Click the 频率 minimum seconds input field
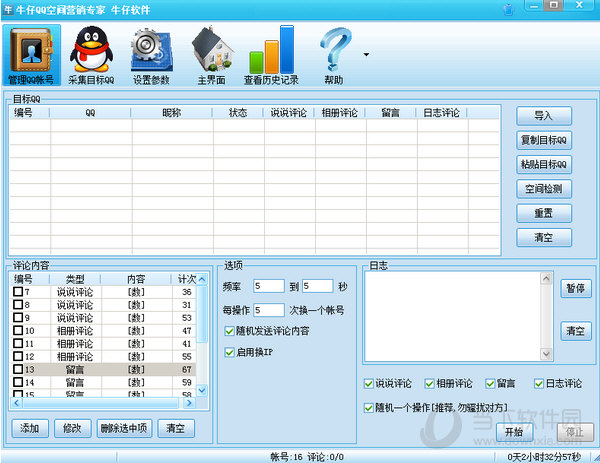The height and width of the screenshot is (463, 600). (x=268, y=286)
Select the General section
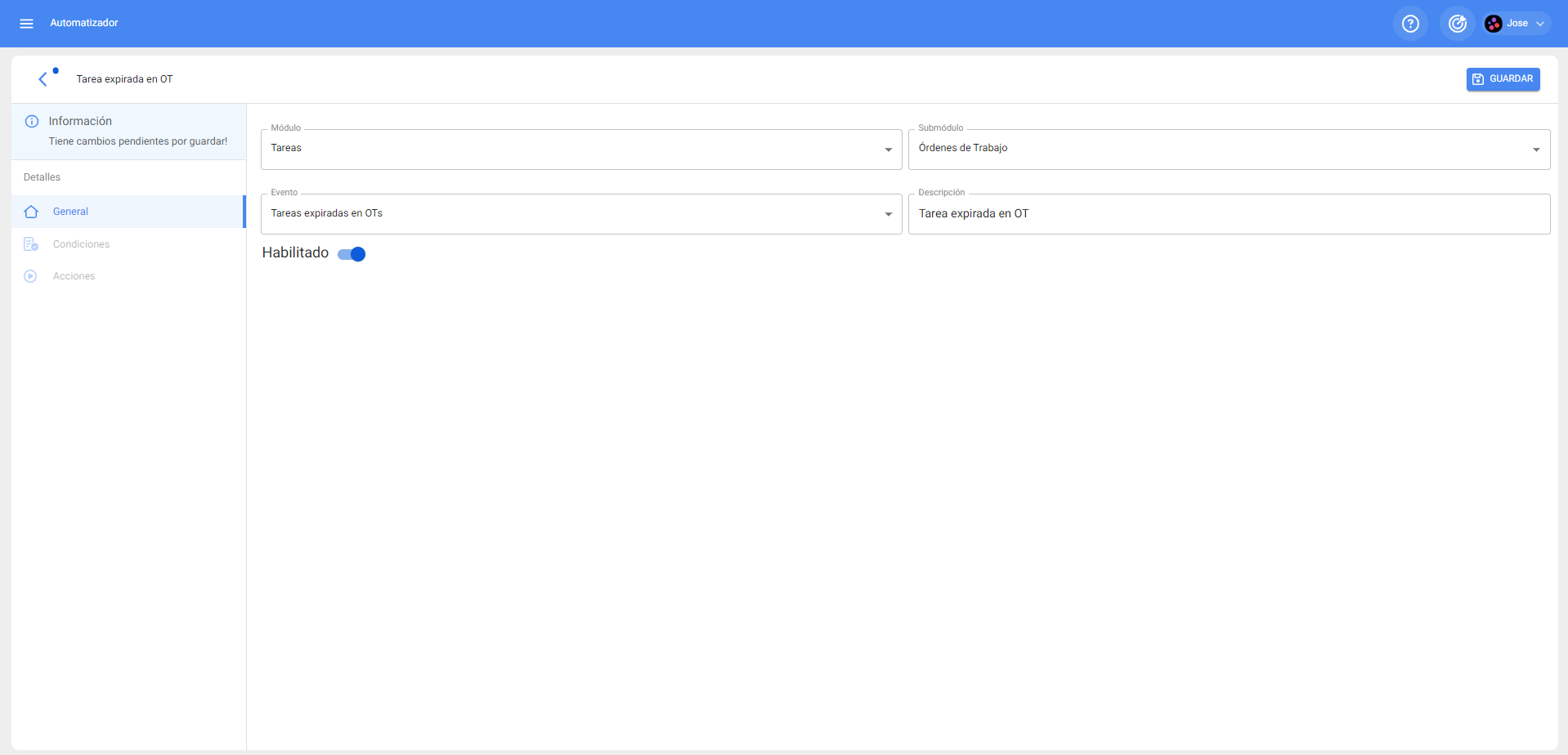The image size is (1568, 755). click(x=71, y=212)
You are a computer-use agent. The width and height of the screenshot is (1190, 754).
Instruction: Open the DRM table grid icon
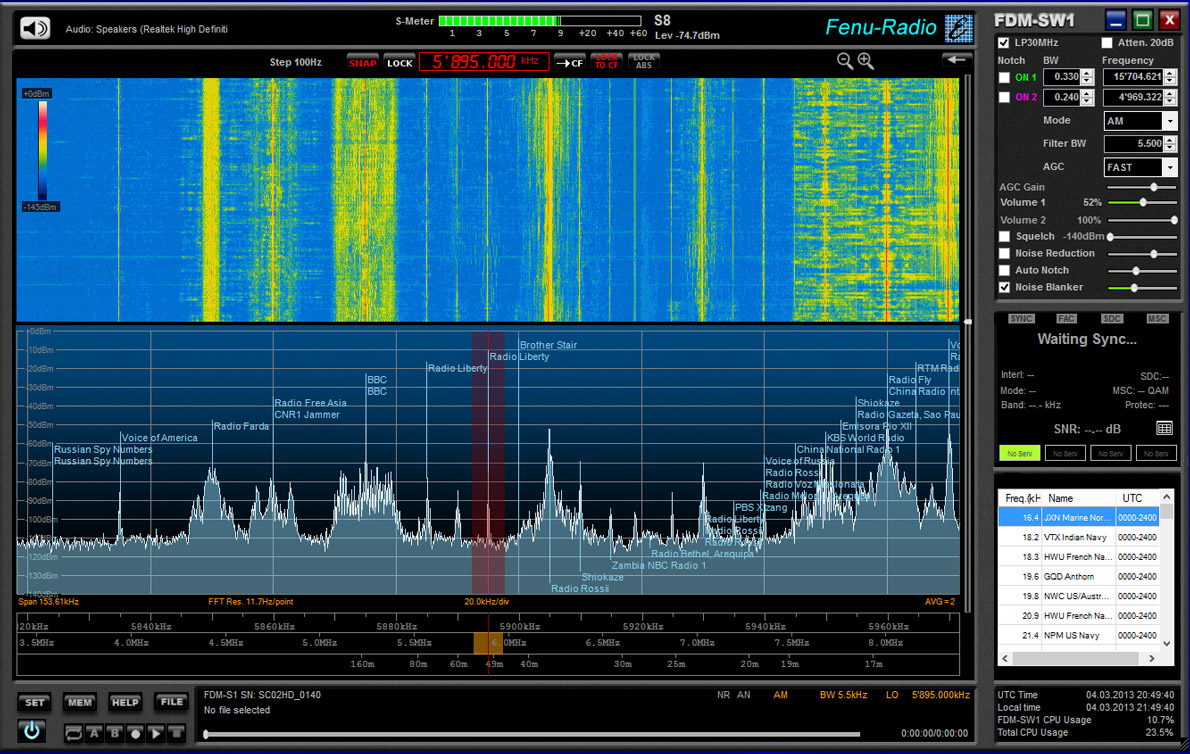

◆ ◆ ◆ ◆

■ WORK TASK
Restate the whole listing above exactly, please, omitting every image.

■ EXERCISE SOLUTION
Click the 频率 minimum seconds input field
The height and width of the screenshot is (463, 600). (x=268, y=286)
Select the General section
The image size is (1568, 755). click(x=71, y=212)
You are a computer-use agent. The width and height of the screenshot is (1190, 754).
Instruction: Open the DRM table grid icon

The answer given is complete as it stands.